Natorei Karta ostracized by British Orthodoxy
Hassidic Jews who demonstrate against Israel, ostracized by Orthodox
by Lianne Kolirin
The Jerusalem Post
May 23, 2002
LONDON - Natorei Karta hassidic Jews who demonstrated against Israel at a Palestinian rally have been ostracized by Britain's Orthodox Jews.
Members of the community have been subjected to violence and intimidation from other Jews, according to one of its leaders.
The extremist sect, which is strongly opposed to the existence of the State of Israel, has had a presence at several Palestinian demonstrations in recent weeks. Its supporters braved the rain on Israeli Independence Day to burn Israeli flags outside a celebration at London's Wembley Conference Center.
Earlier this month they attended a huge Jewish rally in the heart of the capital, standing shoulder-to-shoulder with Palestinian counterdemonstrators calling for the destruction of Israel.
But perhaps most disturbing has been their recent display of support for the Palestinians, some of whom openly advocate suicide bombings.
Four of their followers were pictured at a Palestinian rally in London's Trafalgar Square on Saturday. The young men - all wearing tallitim - walked almost 10 km. on Shabbat, which was also Shavuot, to support the Palestinian cause.
A spokesman from the office of Britain's chief rabbi said, "The chief rabbi has referred to their recent public activities, in particular joining emonstrations outside Jewish community events, as 'unforgivable.'" While their radical views may have fostered friendships within the UK Arab community, they ave only made them enemies at home in London's haredi quarter, Stamford Hill.
Many who live in Stamford Hill are anti-Israel, but none go as far as the Natorei Karta. They claim the Zionists collaborated with the Nazis to create the State of Israel, and believe pro-Israel movements encourage aliya by lanting bombs in the Diaspora.
Inside sources say pictures of the Jewish protesters have been posted around Stamford Hill's synagogues. Members of the group have been attacked and intimidated, and some have even lost their jobs.
A spokesman for the Natorei Karta said police are investigating an assault on one of its members at the Israel solidarity rally.
"One of our speakers was attacked by someone who came across from the demonstration and hit him in the face," he said.

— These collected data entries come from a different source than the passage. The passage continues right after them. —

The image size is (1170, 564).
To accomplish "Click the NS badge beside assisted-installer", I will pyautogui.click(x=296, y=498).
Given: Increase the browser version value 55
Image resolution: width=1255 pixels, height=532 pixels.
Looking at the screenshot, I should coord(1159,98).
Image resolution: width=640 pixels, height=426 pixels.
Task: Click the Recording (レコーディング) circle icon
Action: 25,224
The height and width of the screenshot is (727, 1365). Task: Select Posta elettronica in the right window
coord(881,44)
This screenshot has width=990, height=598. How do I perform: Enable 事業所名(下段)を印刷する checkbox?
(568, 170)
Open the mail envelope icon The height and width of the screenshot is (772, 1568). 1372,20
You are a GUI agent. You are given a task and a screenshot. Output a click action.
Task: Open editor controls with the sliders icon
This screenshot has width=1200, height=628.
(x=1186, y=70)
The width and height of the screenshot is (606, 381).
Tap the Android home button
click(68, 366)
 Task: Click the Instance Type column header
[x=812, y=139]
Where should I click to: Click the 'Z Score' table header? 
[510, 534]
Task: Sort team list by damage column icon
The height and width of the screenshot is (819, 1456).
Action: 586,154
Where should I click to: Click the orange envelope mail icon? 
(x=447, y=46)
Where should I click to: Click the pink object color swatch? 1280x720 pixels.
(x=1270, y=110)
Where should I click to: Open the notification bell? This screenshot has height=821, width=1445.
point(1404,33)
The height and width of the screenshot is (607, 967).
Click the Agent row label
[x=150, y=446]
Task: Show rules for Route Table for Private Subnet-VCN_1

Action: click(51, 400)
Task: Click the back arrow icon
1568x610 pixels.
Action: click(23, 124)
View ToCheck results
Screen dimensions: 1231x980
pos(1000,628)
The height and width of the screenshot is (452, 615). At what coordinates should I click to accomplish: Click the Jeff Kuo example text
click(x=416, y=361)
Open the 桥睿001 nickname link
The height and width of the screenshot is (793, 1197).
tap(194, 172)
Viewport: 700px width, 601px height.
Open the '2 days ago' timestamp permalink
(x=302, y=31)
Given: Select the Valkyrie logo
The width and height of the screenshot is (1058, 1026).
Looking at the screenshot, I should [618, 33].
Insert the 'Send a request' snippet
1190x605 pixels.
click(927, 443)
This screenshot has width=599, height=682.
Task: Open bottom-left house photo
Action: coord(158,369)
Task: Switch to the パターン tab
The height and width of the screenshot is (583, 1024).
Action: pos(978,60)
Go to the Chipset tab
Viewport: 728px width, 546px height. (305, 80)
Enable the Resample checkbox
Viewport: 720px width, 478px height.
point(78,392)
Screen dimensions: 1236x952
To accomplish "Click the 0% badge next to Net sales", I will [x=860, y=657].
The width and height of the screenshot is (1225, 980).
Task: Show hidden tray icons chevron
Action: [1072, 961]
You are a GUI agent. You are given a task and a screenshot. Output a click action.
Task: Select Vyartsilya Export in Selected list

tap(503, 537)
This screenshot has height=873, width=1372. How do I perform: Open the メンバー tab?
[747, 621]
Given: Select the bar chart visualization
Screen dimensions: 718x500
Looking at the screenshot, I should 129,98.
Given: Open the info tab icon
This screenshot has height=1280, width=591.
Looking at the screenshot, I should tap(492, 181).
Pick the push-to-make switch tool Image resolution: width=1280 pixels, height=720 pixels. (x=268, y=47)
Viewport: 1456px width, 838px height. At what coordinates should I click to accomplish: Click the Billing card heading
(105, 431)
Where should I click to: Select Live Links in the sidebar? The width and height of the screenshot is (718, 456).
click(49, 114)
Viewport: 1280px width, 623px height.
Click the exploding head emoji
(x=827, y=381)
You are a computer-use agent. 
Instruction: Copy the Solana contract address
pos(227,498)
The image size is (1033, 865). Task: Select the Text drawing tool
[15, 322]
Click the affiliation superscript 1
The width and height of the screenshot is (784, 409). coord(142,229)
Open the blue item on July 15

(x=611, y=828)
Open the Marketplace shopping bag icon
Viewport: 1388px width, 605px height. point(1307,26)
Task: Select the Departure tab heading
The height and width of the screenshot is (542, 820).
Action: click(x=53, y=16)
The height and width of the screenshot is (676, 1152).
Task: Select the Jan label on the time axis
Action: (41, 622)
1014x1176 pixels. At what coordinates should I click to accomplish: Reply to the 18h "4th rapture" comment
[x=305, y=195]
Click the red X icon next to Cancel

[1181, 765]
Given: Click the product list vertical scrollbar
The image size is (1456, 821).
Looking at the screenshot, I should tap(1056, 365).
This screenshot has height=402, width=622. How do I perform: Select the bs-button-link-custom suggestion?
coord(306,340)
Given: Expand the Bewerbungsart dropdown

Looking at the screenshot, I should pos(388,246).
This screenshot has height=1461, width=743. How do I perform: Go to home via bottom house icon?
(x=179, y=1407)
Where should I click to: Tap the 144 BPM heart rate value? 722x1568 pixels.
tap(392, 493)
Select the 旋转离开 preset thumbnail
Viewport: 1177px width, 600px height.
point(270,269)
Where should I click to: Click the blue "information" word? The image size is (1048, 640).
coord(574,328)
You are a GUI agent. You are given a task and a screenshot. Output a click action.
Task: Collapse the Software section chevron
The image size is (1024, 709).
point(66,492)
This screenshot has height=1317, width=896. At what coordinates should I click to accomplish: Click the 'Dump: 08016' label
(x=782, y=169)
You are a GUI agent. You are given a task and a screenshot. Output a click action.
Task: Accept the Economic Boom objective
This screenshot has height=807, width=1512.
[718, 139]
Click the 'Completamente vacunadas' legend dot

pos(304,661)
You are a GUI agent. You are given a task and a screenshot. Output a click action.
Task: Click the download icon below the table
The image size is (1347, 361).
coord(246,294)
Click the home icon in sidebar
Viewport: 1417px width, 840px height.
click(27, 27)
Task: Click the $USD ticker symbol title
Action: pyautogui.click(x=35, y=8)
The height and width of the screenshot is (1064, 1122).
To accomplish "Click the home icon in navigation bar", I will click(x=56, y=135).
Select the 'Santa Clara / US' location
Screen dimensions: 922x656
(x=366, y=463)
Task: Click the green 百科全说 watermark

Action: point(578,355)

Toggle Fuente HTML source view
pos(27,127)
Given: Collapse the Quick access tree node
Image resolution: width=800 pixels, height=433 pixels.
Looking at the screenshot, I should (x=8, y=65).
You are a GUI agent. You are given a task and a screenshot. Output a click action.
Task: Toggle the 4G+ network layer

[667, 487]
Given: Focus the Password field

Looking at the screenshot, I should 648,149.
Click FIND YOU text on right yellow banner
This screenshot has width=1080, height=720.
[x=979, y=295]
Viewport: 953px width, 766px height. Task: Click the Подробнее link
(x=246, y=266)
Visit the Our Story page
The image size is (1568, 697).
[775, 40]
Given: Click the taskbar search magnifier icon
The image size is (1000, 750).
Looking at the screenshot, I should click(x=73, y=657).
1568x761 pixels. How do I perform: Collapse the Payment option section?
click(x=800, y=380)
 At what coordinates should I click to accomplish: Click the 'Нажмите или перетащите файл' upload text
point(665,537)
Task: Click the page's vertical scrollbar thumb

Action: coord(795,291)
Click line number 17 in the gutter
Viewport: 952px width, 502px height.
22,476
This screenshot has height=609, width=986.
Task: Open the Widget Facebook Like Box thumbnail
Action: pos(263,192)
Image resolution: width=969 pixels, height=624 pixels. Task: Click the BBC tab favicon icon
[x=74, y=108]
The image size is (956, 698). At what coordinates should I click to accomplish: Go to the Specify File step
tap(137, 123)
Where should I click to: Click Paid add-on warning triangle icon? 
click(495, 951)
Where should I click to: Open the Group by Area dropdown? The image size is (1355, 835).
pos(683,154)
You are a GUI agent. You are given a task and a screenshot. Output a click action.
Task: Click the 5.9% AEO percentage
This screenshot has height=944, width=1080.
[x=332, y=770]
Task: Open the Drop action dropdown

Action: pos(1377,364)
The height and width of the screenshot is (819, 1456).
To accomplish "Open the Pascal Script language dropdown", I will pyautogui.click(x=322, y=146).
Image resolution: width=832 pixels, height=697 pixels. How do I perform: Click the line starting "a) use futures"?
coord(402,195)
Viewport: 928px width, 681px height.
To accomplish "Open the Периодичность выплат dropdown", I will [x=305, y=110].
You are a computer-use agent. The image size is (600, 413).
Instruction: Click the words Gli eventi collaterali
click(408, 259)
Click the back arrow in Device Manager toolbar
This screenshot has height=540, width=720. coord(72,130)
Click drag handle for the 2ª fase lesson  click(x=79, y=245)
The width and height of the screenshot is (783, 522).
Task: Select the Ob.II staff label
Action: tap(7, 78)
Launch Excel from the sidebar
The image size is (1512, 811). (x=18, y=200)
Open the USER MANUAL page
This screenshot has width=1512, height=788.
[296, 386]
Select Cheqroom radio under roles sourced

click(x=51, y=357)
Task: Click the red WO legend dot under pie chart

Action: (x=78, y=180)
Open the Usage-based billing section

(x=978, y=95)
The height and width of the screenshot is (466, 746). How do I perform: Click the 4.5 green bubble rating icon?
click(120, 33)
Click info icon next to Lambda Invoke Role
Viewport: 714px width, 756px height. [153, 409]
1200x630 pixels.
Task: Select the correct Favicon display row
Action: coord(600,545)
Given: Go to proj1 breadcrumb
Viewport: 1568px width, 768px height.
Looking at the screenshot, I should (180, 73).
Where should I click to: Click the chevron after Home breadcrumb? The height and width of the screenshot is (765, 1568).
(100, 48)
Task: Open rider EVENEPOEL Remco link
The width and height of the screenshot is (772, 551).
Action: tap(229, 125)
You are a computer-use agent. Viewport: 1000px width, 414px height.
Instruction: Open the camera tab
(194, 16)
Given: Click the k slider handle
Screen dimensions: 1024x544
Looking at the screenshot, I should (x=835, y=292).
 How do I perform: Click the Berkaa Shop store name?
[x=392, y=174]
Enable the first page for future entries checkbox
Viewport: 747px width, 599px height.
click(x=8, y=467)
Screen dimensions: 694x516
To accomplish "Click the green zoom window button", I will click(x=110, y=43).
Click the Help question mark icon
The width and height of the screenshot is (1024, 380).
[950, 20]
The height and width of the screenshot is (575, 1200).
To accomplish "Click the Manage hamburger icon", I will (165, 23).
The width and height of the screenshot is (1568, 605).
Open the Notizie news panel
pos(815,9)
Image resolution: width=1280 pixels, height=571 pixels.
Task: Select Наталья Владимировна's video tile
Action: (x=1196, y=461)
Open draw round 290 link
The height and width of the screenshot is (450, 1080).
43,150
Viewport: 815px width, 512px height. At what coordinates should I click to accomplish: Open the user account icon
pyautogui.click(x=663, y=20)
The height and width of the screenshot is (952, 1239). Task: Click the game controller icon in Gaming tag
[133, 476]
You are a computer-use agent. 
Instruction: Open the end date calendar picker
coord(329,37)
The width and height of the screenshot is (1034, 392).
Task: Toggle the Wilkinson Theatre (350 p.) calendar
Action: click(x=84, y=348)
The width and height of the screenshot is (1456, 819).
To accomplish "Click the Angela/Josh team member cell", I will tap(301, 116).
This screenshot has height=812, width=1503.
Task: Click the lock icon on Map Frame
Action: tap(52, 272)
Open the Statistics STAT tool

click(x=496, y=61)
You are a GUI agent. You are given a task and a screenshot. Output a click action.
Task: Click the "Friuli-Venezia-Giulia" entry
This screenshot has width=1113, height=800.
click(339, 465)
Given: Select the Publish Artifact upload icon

According to insiders, the attacker was actually from a rival haredi group.
"Our speaker said the physical pain was bad, but not as bad as the pain he felt that a Jewish boy could have been so misguided to think that we are his enemies. We are trying to educate people, not fight with them. Millions of people claim to be Jews, without actually practicing Judaism. How can they say they represent the Jews?"
Many within the group have received death threats, according to the spokesman. "The house of one of our important people was also vandalized. A Star of David was painted on his car and front door," he said.
"We are not worried about what's happening, because we're ready for everything. We feel we are fighting for our beliefs."
Mediators have tried - but failed - to calm the situation. The matter is now in the hands of the police, according to a spokesman for the Community Security Trust.
"Many of the haredi community in Stamford Hill are non-Zionist, but they do not believe in siding with those who support terrorism," he said. "Consequently, the reaction against the Natorei Karta has been a very heated one.
"These people are regarded as beyond the pale, by continually demonstrating with the pro-Palestinian lobby, and particularly now with those who show support for the suicide bombers."